Mass spectrum results showing the sensitivity of the detection of Mycoplasma pneumoniae. A negative control, B–E M pneumoniae strain diluted to 10, 100, 1000, and 10,000 copies/μl, respectively. The arrow on the left side of the spectrum results indicates the position of the extension primer peak, the arrow on the right side indicates the position of the extension product, and the peak at approximate 5235 Da is the non-extended primer of HCoV. When concentrations of the negative control and pathogen were 10 copies/μl, there was only an extension primer peak and no extension product peak. At plasmid concentrations of 100, 1000, and 10,000 copies/μl, extension product peaks appeared, and the extension primer peaks became smaller or absent due to consumption. Thus, the detection sensitivity for M. pneumoniae was 100 copies/μl
Clinical performance of the MRT-PCR-MassARRAY detection system
Of the 207 clinical samples that were detected and analyzed using the MRT-PCR-MassARRAY detection system, 57 (27.54%) cases were positive, of which 33 cases were infected with a single pathogen, 19 cases with two pathogens, and five cases with three to four pathogens. S. pneumoniae was detected in 20 cases (9.66%), M. catarrhalis in 12 (5.80%), M. pneumoniae in 11 (5.31%), and H. influenzae in 1 (5.31%), PIV in ten (4.83%; including types 1–4 types), HMPV in seven (3.38%), and influenza virus type A in 6 (2.90%). The details of other detected pathogens are presented in Table 4.

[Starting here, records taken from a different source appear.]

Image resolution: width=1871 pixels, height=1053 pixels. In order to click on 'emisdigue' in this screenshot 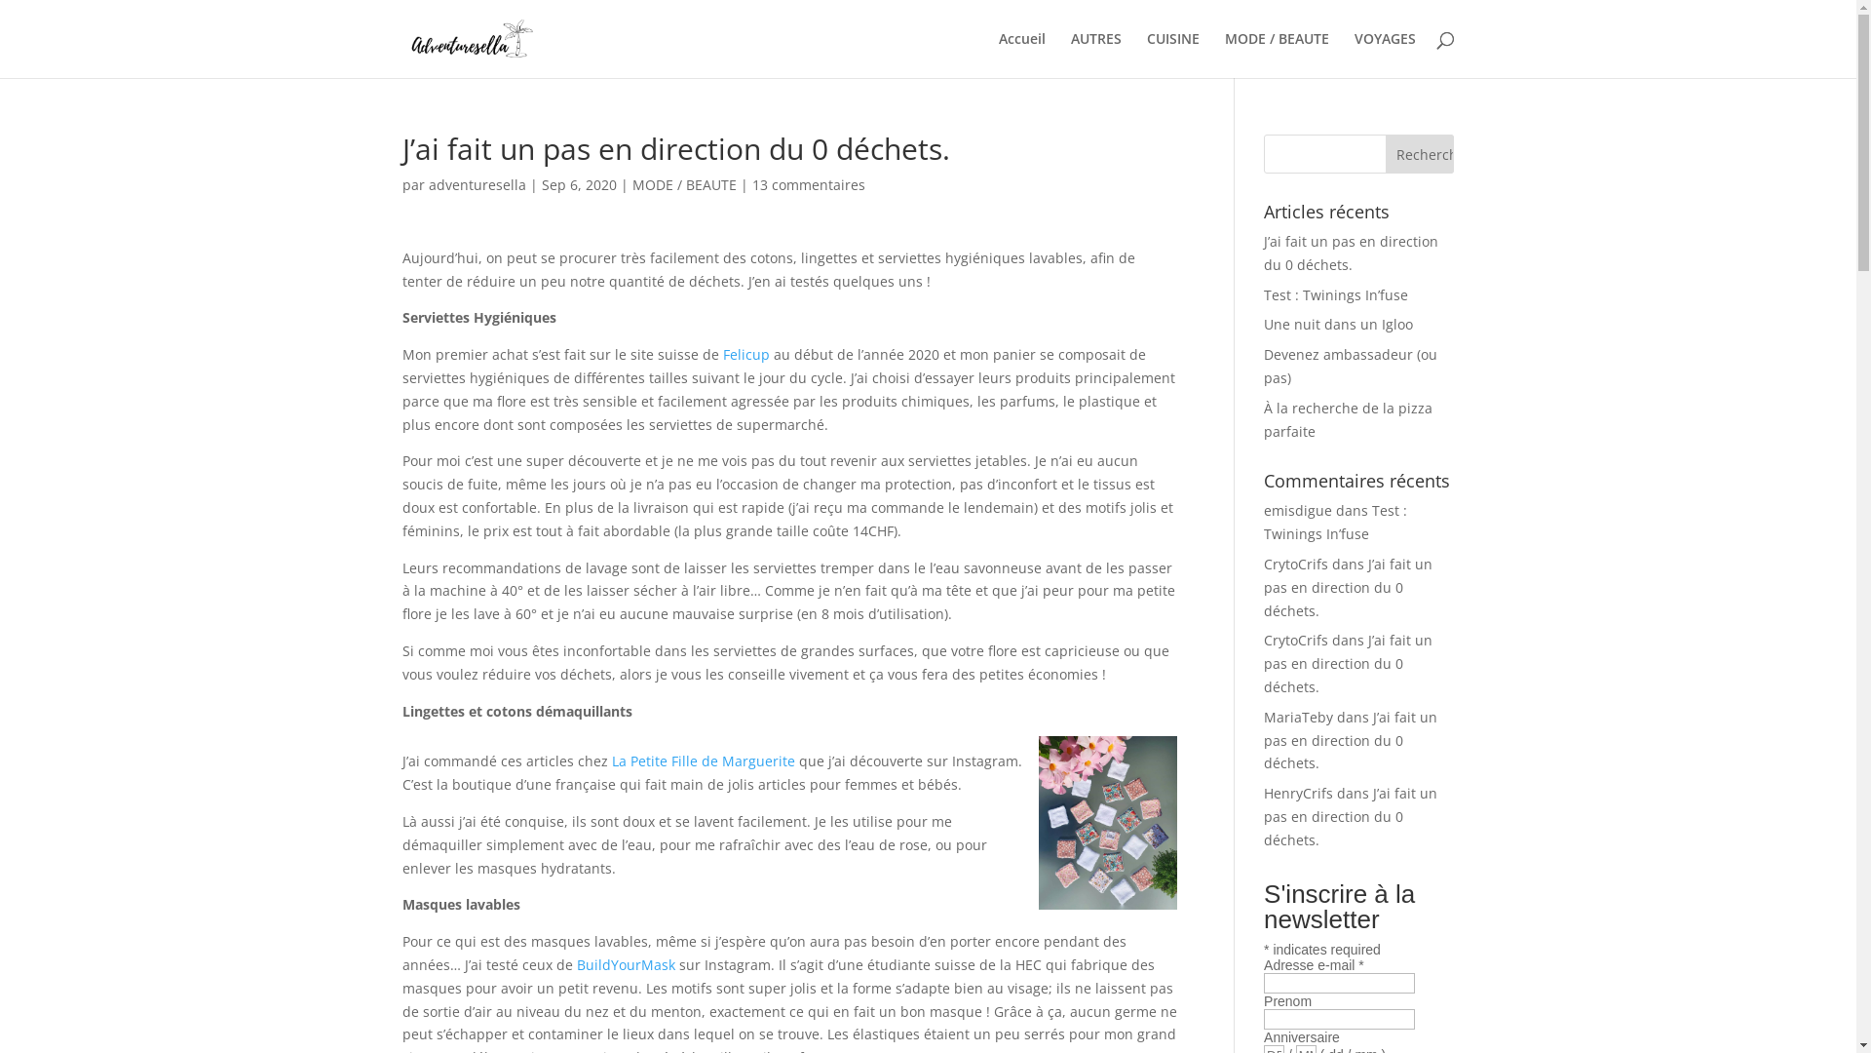, I will do `click(1298, 509)`.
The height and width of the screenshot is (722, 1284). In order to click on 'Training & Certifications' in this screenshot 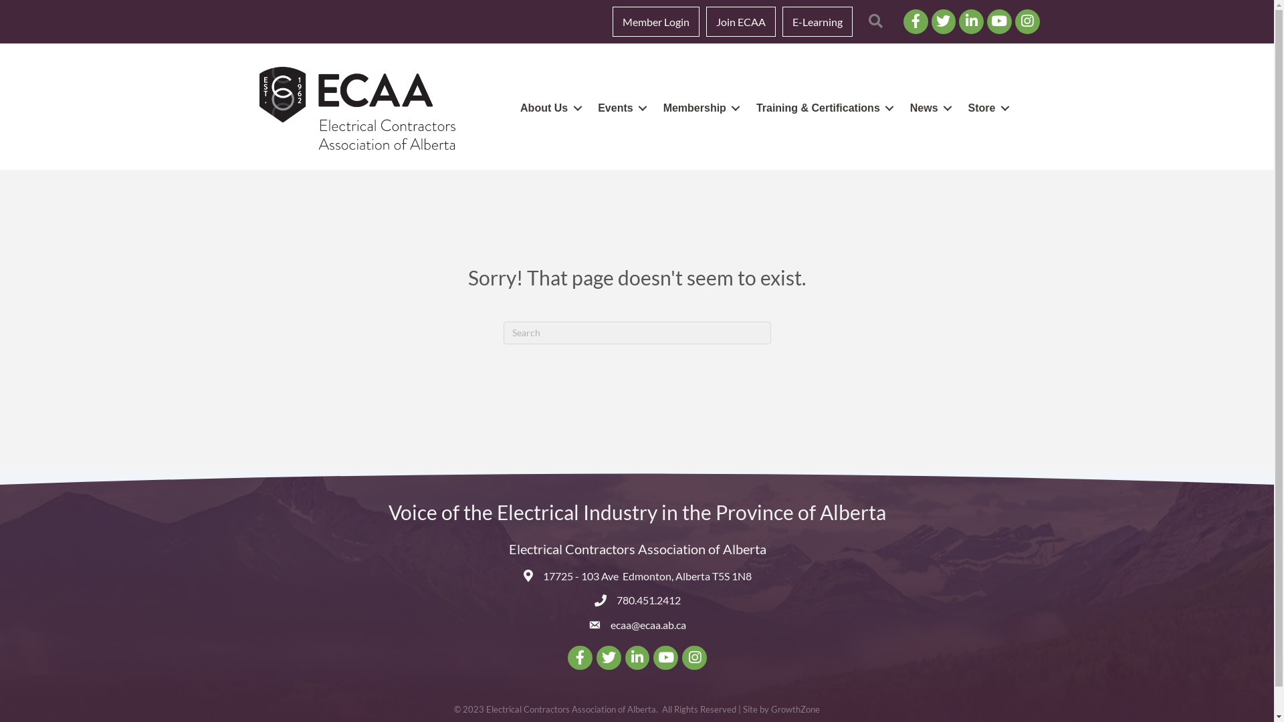, I will do `click(746, 107)`.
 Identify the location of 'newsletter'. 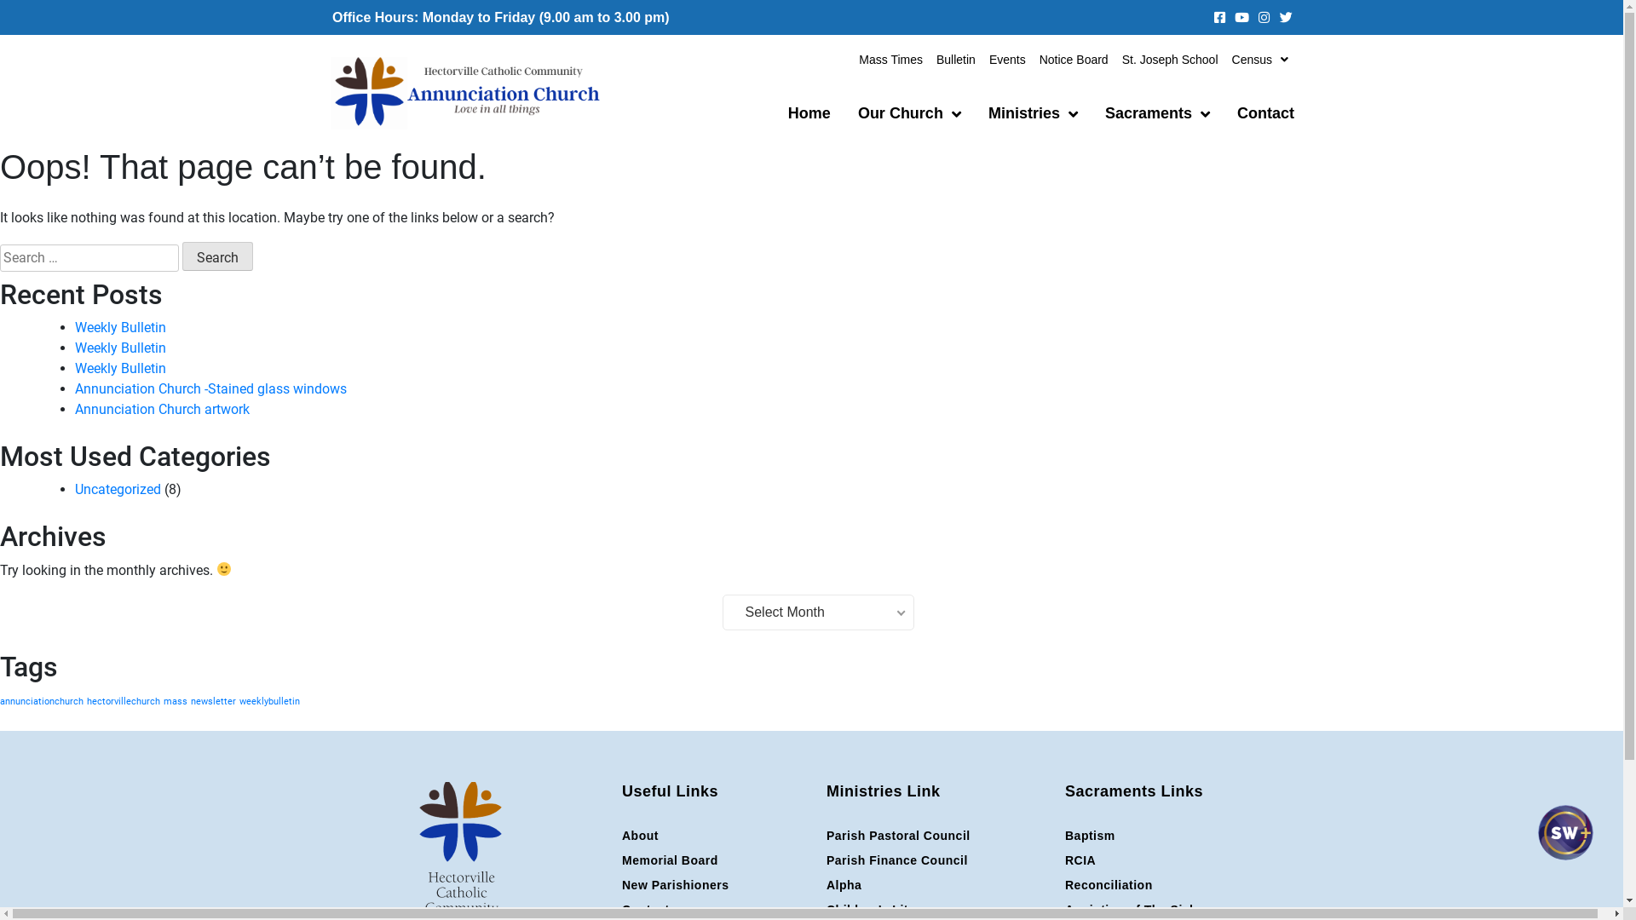
(212, 701).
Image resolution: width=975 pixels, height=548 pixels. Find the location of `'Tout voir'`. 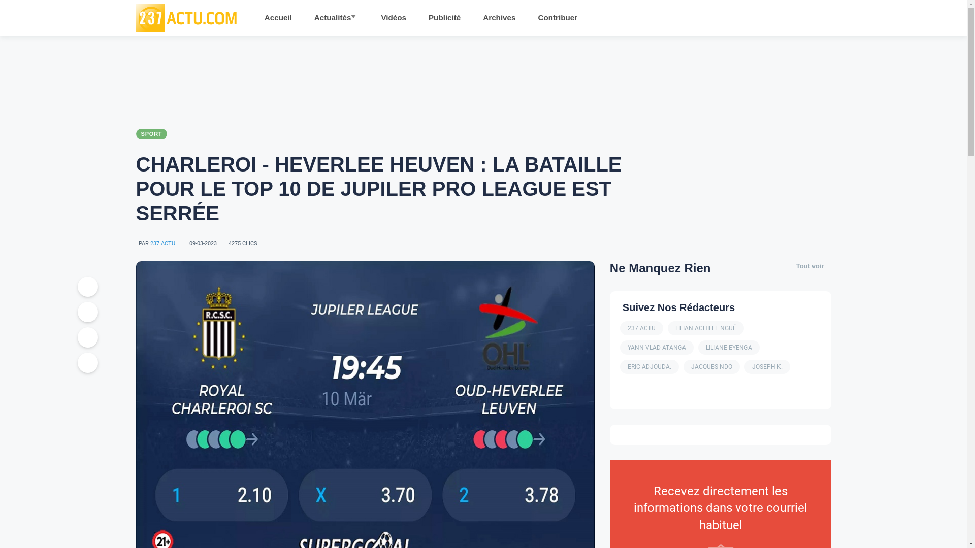

'Tout voir' is located at coordinates (809, 265).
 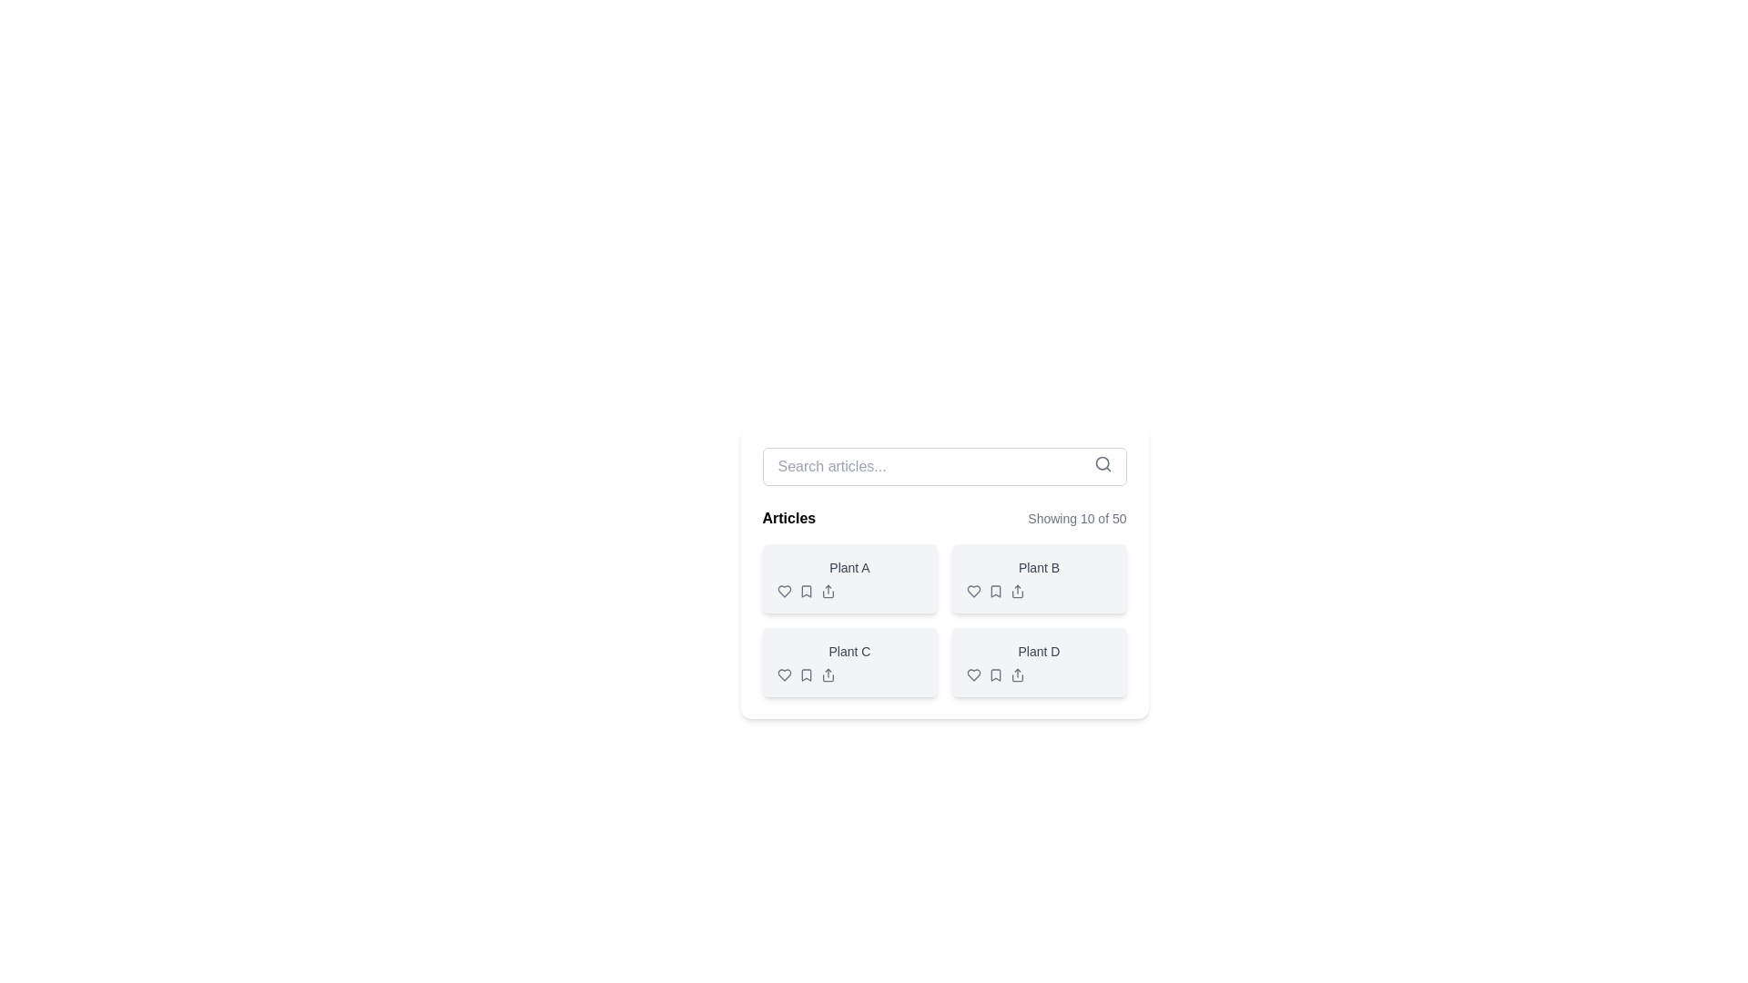 I want to click on the share icon button, so click(x=827, y=675).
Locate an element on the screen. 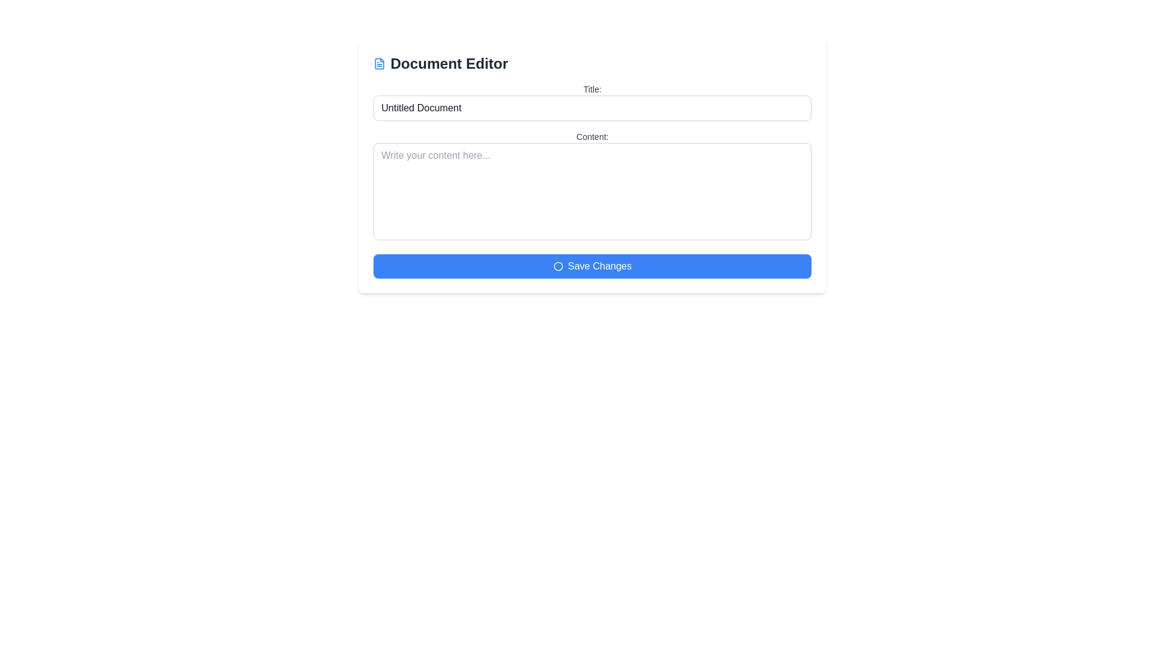 The width and height of the screenshot is (1168, 657). the small blue document icon located to the left of the 'Document Editor' text in the header section is located at coordinates (379, 63).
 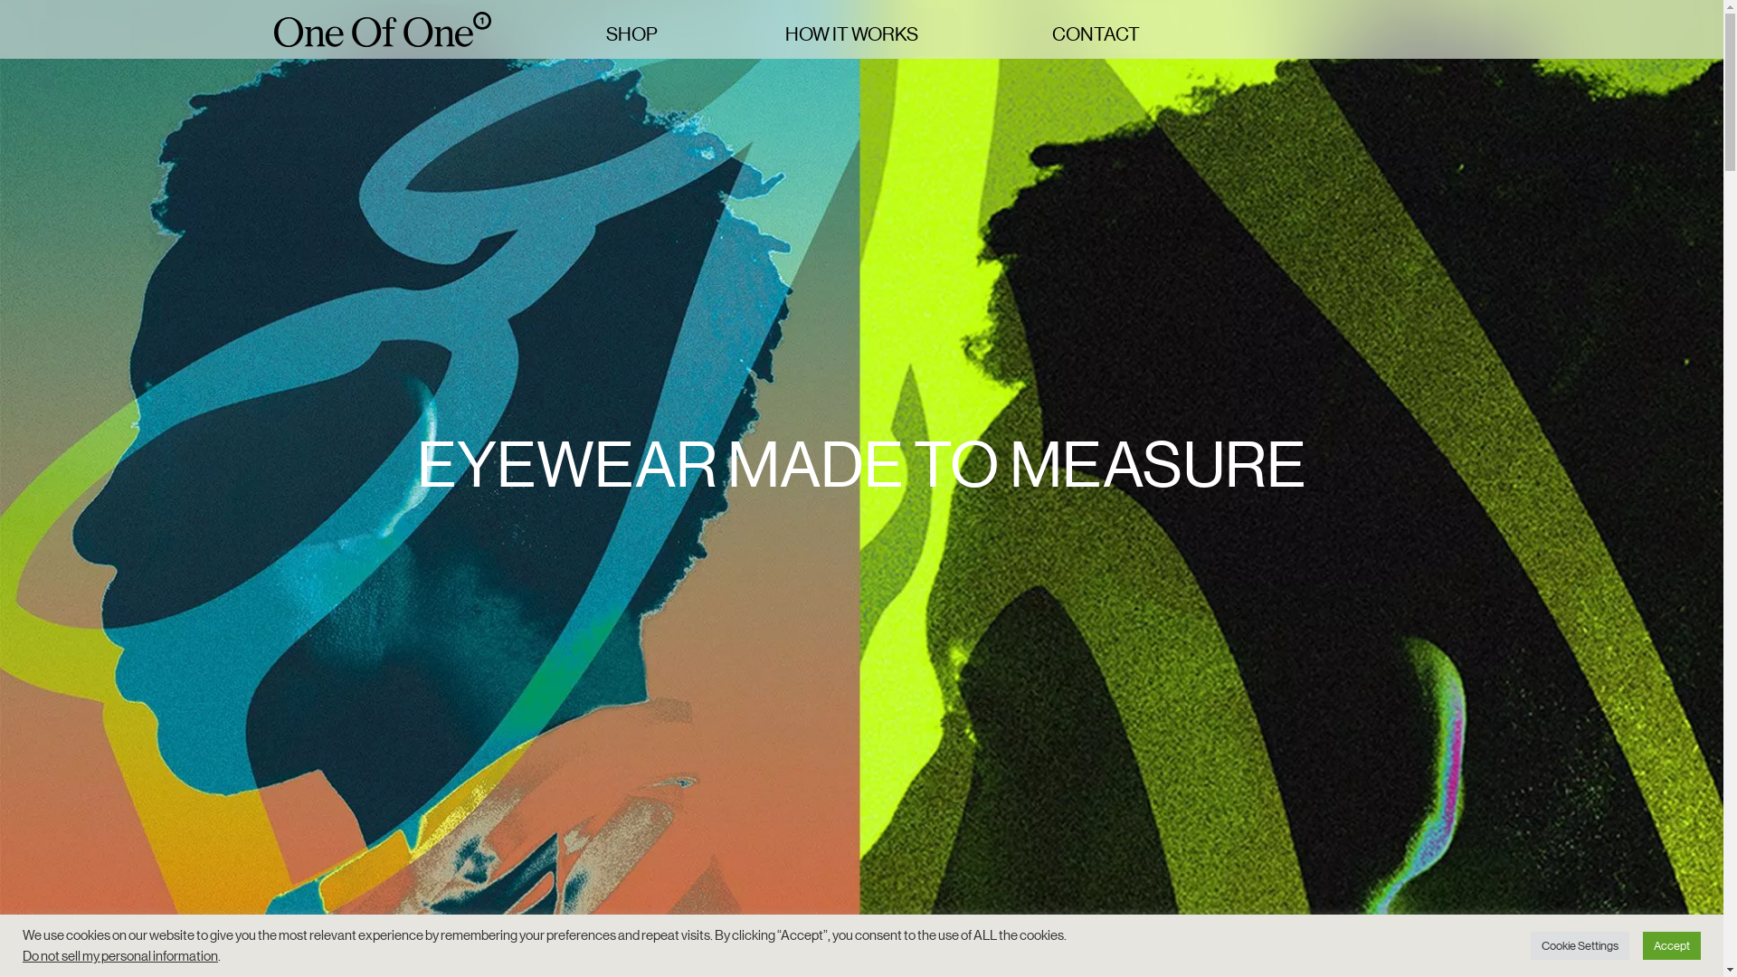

Comparison of MRT-PCR MassARRAY and the consensus PCR/RT-PCR method
There were only two sample discrepancies in the test results between the two assays, both of which were positive by MassARRAY but negative by consensus PCR/RT-PCR. The positive, negative, and total correlation rates were 100, 98.68, and 99.03%, respectively. There was a high degree of agreement between the test results of the two methods (P < 0.01 by McNemar’s test).
Discussion
The global incidence of respiratory tract infections is high, leading to millions of deaths annually. In one hospital, 36.7% of deaths in patients < 12 years old were due to pneumonia caused by respiratory tract infections [24]. The wide variety of pathogens and similar clinical symptoms of respiratory tract infections pose great difficulties to clinicians for diagnosis and treatment. In this study, we had developed a new method using multiplex RT-PCR combined with mass spectrometry to detect common pathogens infected in respiratory tract, and also we had evaluated its analytical and clinical performace.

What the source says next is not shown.